■ **SET PROBLEM**: Gather every line in the items below that contains the word "Task", and copy each of those lines in full.
=======
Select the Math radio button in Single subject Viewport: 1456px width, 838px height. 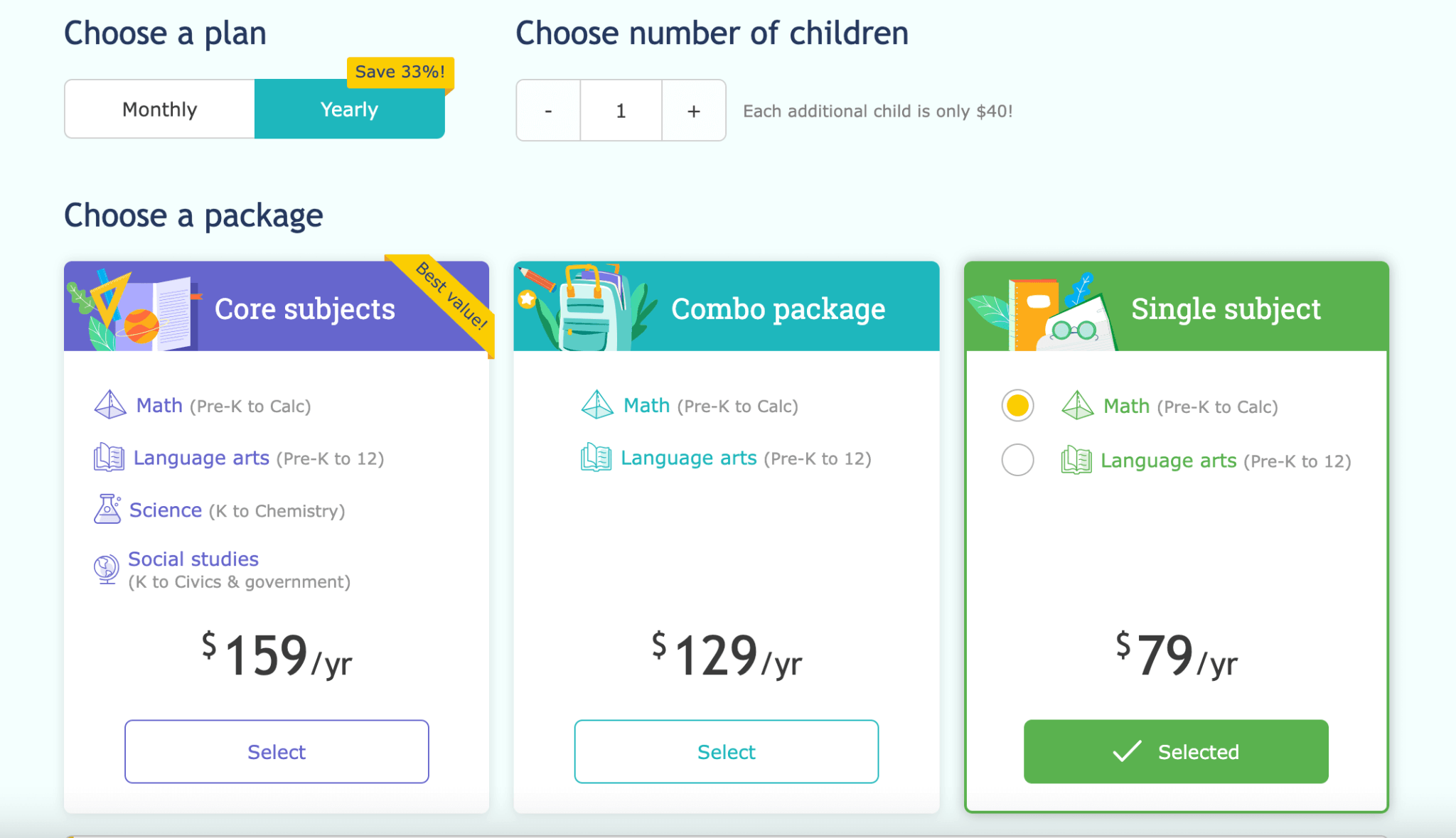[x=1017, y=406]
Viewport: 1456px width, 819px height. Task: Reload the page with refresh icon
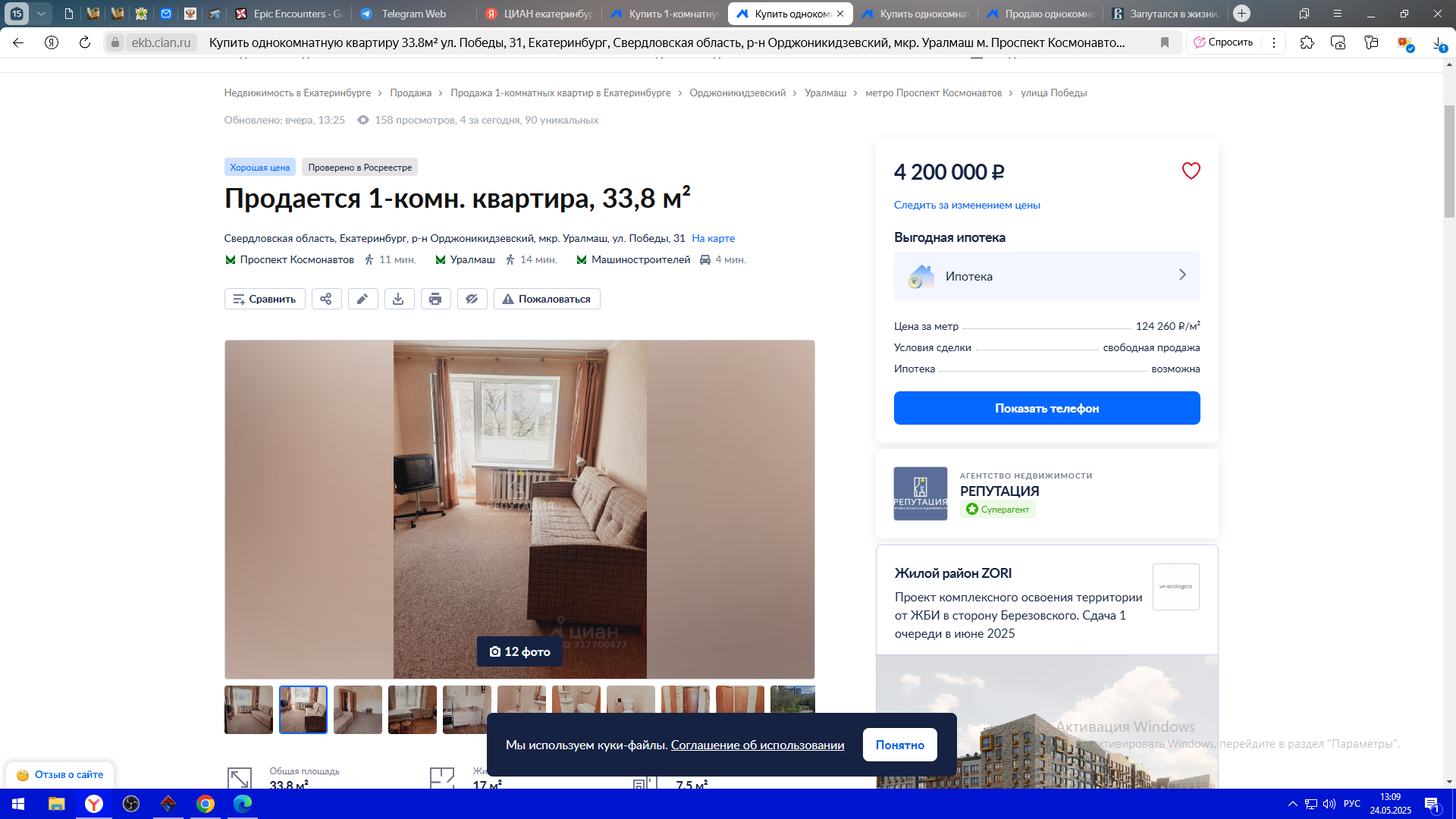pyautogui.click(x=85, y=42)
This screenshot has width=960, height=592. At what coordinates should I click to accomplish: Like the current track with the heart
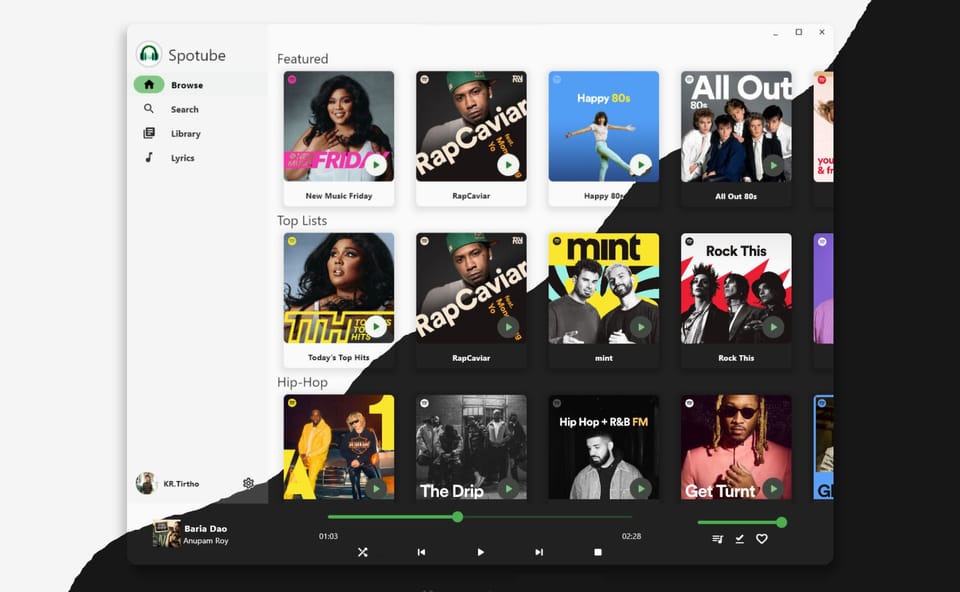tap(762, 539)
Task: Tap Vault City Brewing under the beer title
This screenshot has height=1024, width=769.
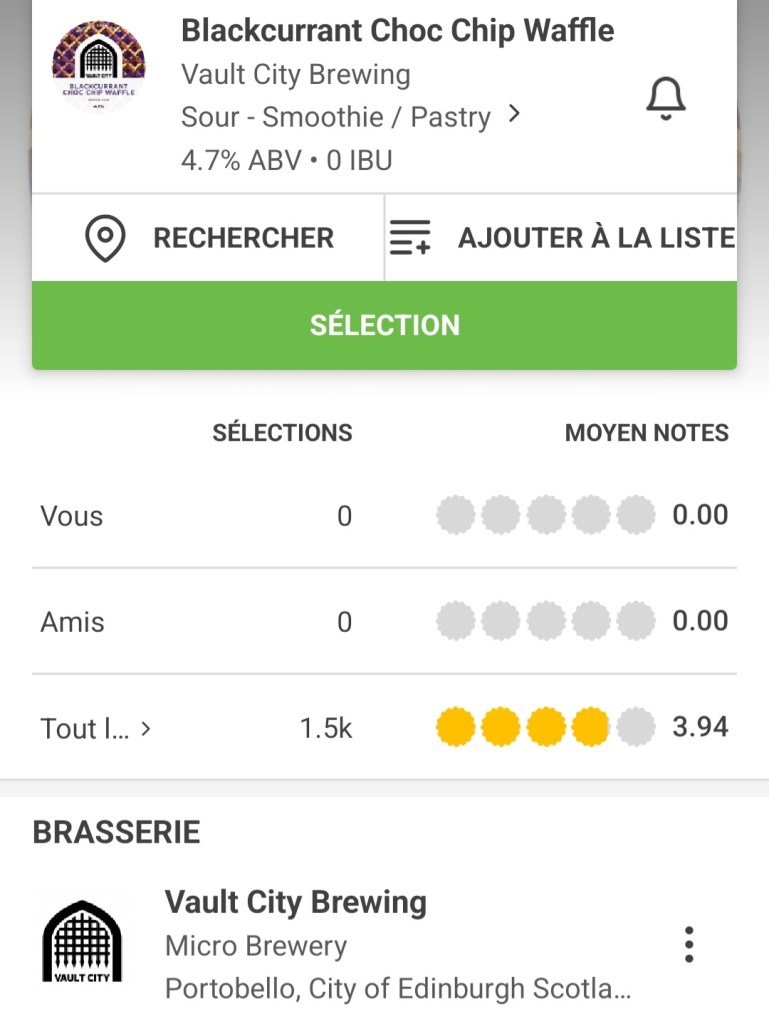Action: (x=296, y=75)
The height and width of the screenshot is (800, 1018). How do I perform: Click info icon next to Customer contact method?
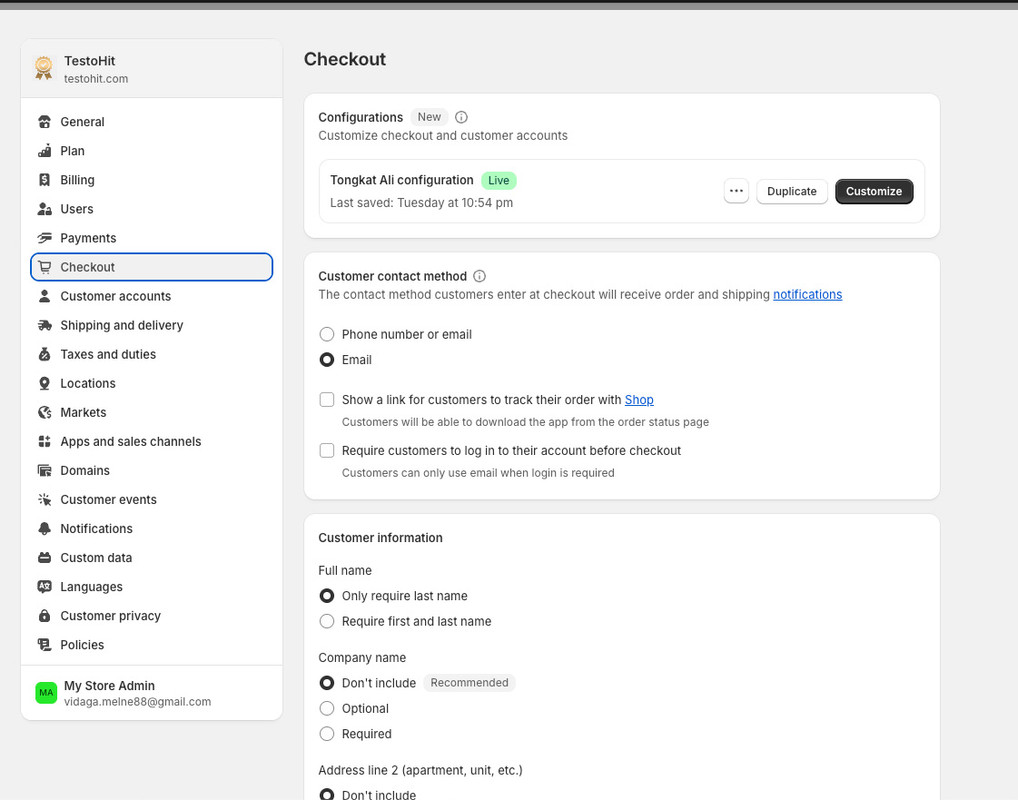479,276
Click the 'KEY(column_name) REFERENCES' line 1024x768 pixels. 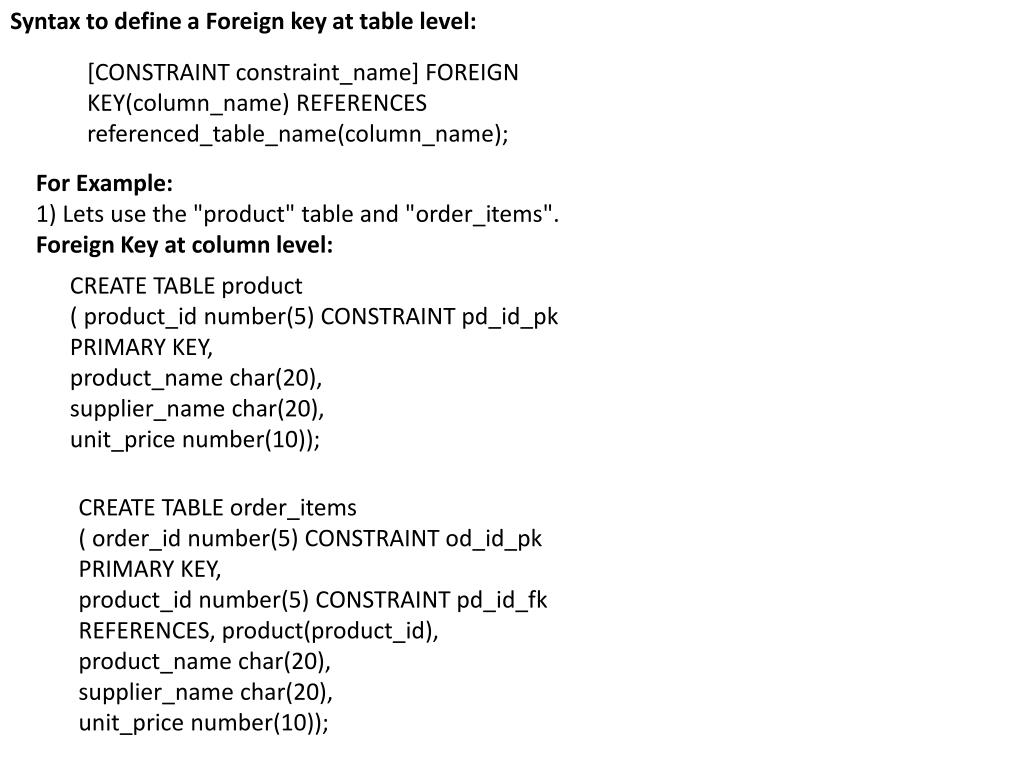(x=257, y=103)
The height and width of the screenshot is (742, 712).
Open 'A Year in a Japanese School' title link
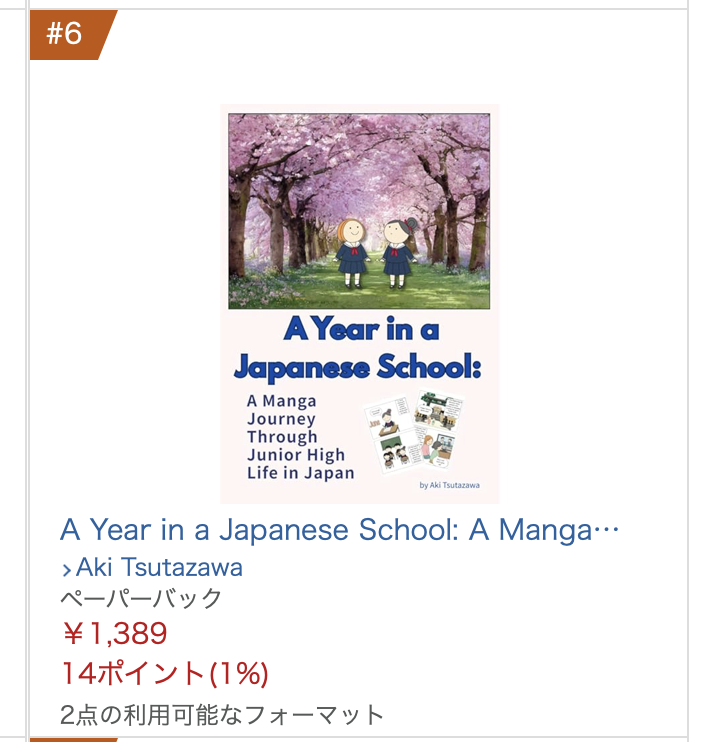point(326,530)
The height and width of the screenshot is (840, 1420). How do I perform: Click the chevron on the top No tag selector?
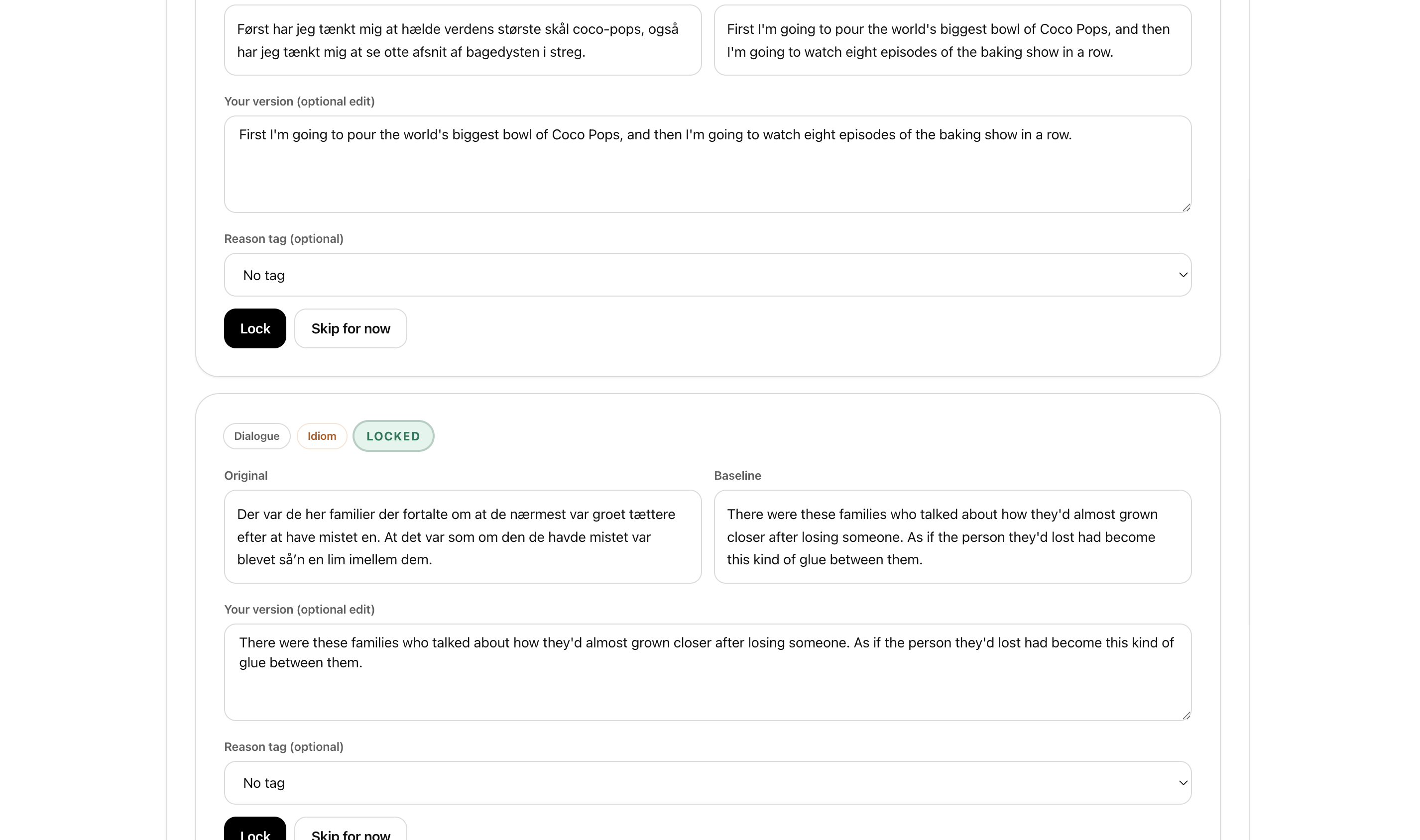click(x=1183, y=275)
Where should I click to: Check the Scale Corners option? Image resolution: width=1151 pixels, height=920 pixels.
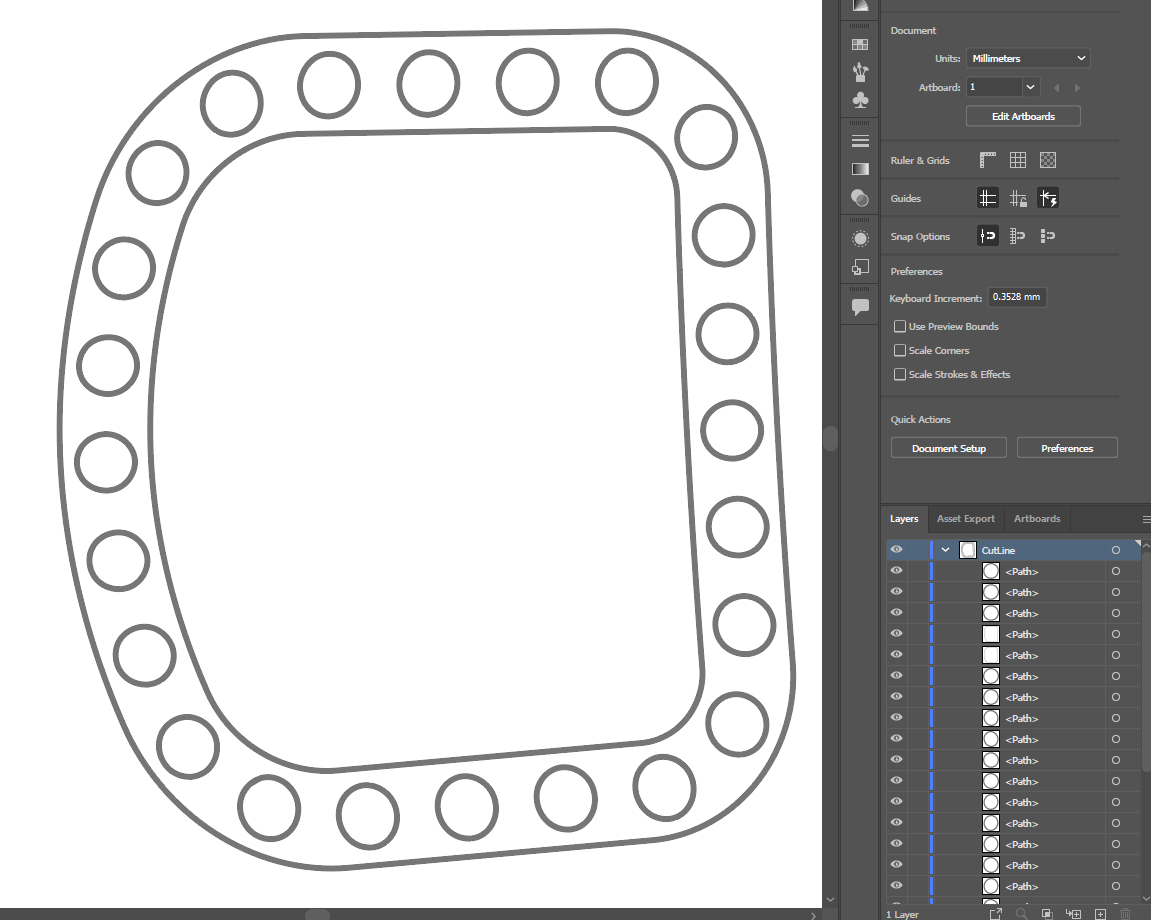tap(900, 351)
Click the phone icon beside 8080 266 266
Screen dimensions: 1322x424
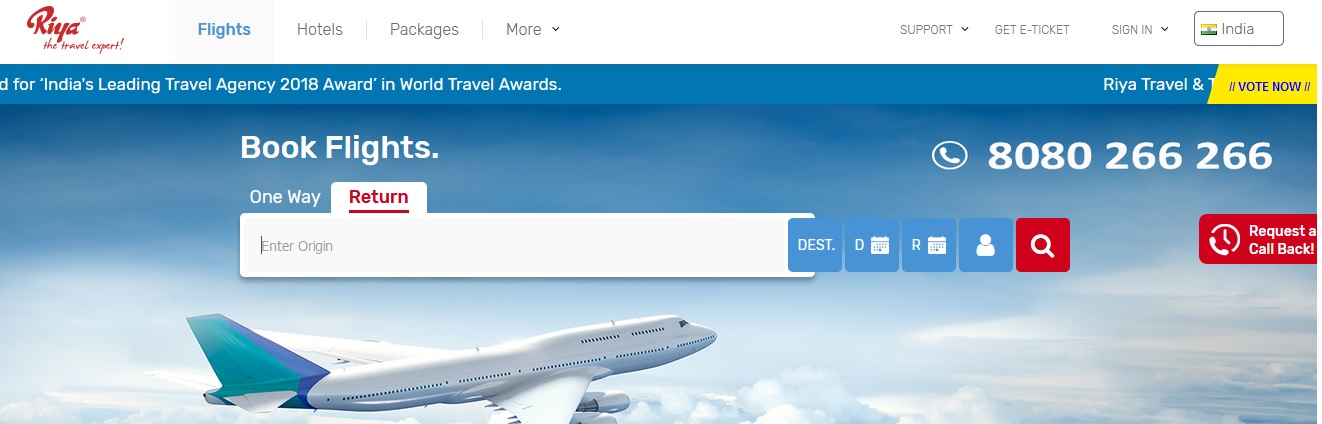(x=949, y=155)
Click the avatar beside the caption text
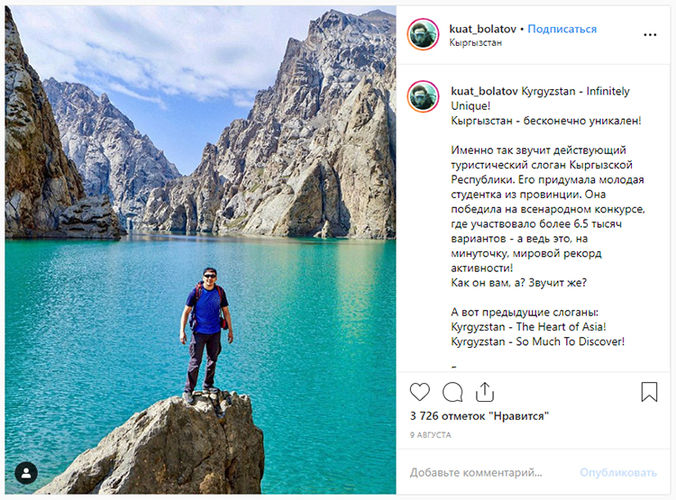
=======
■ **SOLUTION**:
Viewport: 1456px width, 819px height. Task: Reload the page with refresh icon
Task: Tap Vault City Brewing under the beer title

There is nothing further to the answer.